WORK ORDER: Every line that contains the word "agent" should be copied from the records below.
RECORD EXCERPTS Start Marker
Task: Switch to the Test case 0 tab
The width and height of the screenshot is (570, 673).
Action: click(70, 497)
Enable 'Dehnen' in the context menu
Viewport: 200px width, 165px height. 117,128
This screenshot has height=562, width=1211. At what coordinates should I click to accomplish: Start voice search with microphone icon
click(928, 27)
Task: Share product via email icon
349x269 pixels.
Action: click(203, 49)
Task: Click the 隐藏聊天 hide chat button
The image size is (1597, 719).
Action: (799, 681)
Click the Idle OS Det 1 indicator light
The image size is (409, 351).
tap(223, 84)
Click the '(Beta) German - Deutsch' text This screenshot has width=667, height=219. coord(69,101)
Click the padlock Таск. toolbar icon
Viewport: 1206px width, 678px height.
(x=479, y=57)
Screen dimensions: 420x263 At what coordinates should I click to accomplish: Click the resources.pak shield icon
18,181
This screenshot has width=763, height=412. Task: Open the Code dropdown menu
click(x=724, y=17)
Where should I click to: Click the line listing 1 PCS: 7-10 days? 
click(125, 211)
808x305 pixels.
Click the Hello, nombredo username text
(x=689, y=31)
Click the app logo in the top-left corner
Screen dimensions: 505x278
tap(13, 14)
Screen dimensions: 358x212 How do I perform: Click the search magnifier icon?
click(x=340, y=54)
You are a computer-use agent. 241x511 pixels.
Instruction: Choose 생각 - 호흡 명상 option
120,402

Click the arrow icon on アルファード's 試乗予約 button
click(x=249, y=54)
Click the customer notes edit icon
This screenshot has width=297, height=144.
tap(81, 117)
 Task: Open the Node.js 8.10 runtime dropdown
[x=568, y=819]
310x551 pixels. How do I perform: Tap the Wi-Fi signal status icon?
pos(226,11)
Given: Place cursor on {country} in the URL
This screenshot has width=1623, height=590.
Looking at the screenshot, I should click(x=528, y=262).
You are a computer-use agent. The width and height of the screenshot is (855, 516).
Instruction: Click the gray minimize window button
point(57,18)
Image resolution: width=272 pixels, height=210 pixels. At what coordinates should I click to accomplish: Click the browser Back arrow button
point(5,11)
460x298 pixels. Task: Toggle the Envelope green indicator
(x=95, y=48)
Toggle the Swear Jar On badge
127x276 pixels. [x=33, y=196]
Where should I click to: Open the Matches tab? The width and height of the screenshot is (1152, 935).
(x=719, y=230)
RECORD EXCERPTS End Marker
ANSWER:
You are a computer-use agent. 241x511 pixels.
You are a computer-use agent. The width and height of the screenshot is (855, 516).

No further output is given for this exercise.